Я сосредоточенно читал шиндлеровскую биографию Бетховена, мещанскую по своему духу, но занимательную, как анекдот, и по существу поучительную книгу. Глава о Кречмаре была на полном ходу, однако записи тех дней говорят об усталости и подавленности, о намерении временно оставить роман, продвижение которого я форсировал, и заняться вашингтонской лекцией, назначенной мною на осень, — в надежде, что с окончанием этой работы у меня снова появится вкус к «дьявольской книге». «После семнадцати страниц первый бурный прилив ослаб. Кажется, нужна передышка, но и ни на что другое я сейчас не гожусь». Тем не менее одна небольшая, отвечавшая моим товарищеским чувствам работа была выполнена очень быстро. Эмиграция готовилась к празднованию шестидесятилетия Альфреда Деблина, и для альбома рукописных поздравлений, заботы о котором взял на себя Бертольд Фиртель, я исписал прекрасный, ин — фолио, лист пергамента свидетельствами искреннего уважения к могучему таланту автора «Валленштейна» и «Берлин, Александерплатц», влачившего в Америке унизительно неприглядное существование. Я присутствовал и на самом чествовании, в Плэй — хаузе, на Монтана — авеню, сопровождавшемся обильной программой декламационных и музыкальных номеров. Выступал и мой брат Генрих, а закончился вечер изящной и приятной речью самого виновника торжества. «Затем — на bowPe[143]», — записано в дневнике. «Разговор с Деблином и Эрнстом Тохом о музыке последнего. Удивляет его восхищение “Палестриной” Пфитцнера. Слишком, мол, превозносят атональность. Она несущественна. Вечно — романтическое начало музыки…»

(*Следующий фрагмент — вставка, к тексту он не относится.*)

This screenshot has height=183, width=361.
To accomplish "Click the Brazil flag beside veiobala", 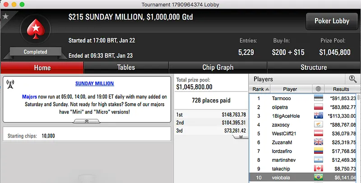I will pos(319,178).
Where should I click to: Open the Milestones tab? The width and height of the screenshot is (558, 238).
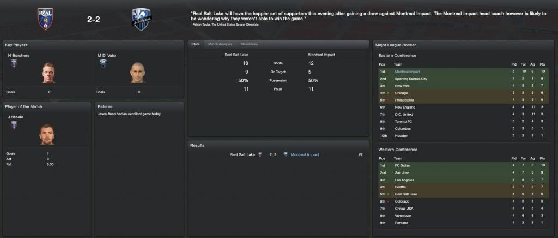tap(249, 44)
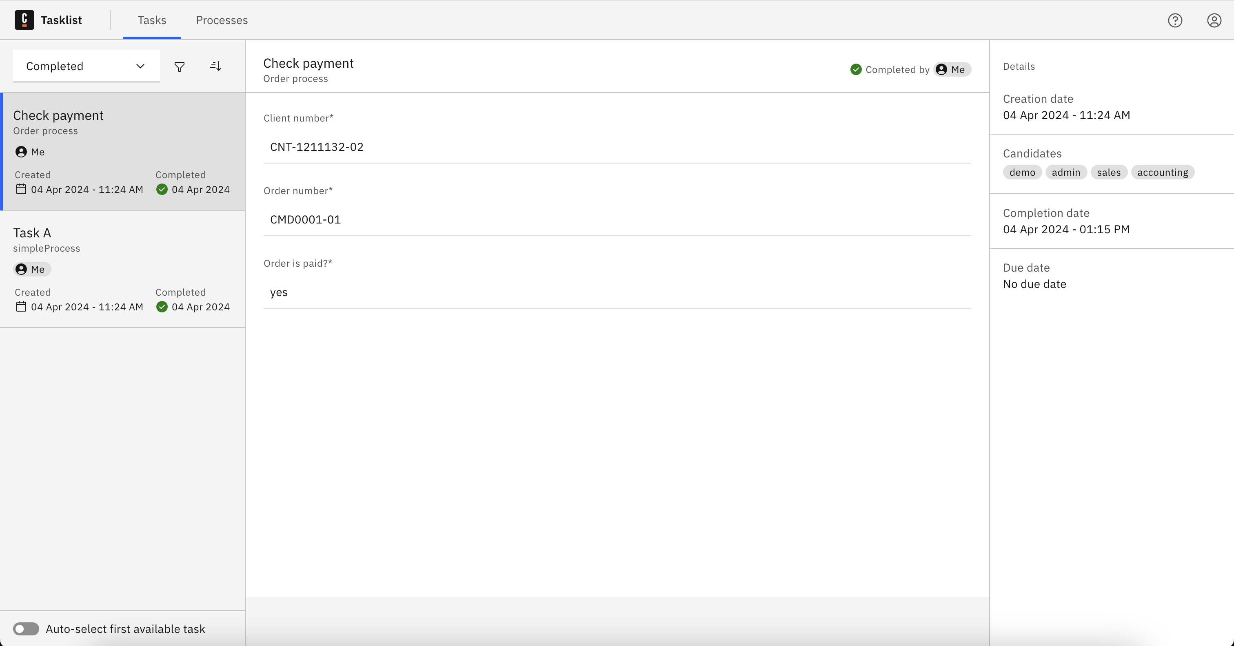This screenshot has height=646, width=1234.
Task: Enable Auto-select first available task
Action: click(x=26, y=629)
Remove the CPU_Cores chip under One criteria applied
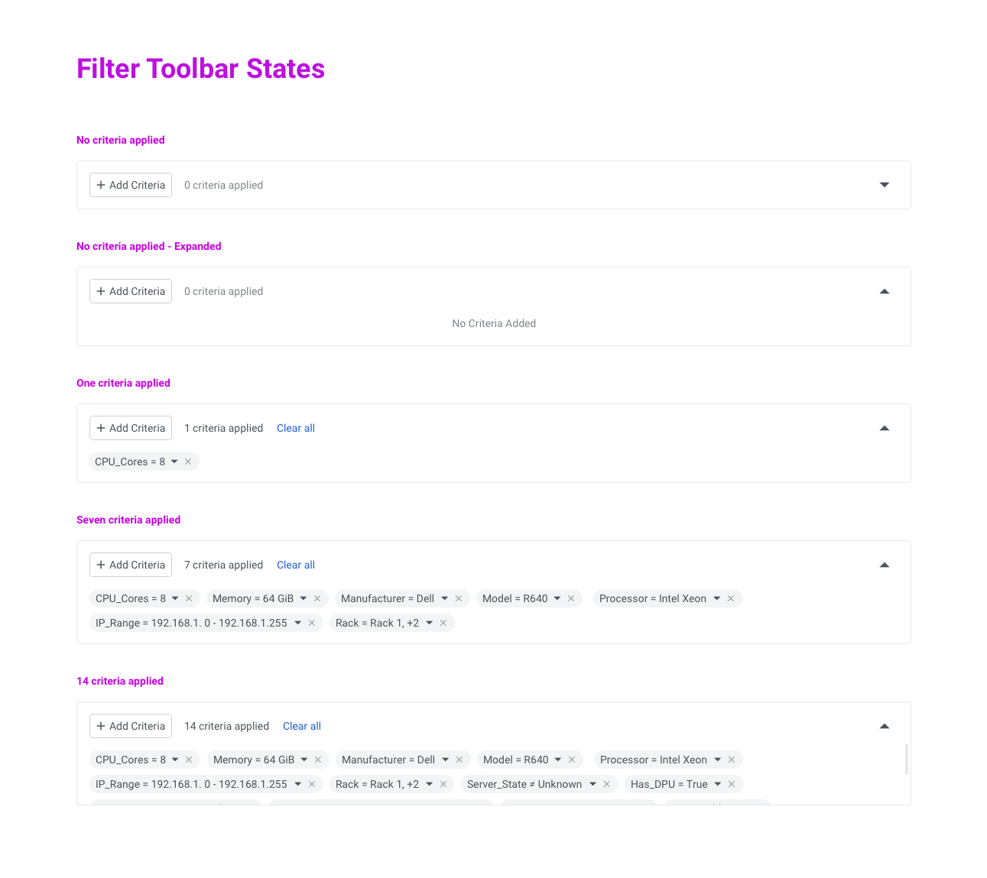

Я занялся наметками к лекции и ее организацией, Речь идет о докладе, опубликованном позднее в «Атлантик Мансли» под заголовком «What is German»[144]. Я диктовал его жене и собственноручно вставлял дополнения, а закончив диктовку, опять, после двухнедельного перерыва, сел править и продолжать роман. Чтение старых его глав таким восприимчивым слушателям, как Бруно и Лизель Франки, должно было как?то поднять тонус. «Встревоженность — вот оно, надлежащее, органичное для этой книги состояние». Тревогу, однако, внушали также и внешние обстоятельства, скрытые политические токи войны, к которым, как всегда, перешла беседа от личных проблем. «Говорил с друзьями о плохом отношении к России, о недостатке единства, о недоверии из?за отсутствия настоящего второго фронта, об отозвании Литвинова и Майского. Такое впечатление, что дело идет уже не столько об этой войне, сколько о подготовке следующей…» Это написано в августе 1943 года…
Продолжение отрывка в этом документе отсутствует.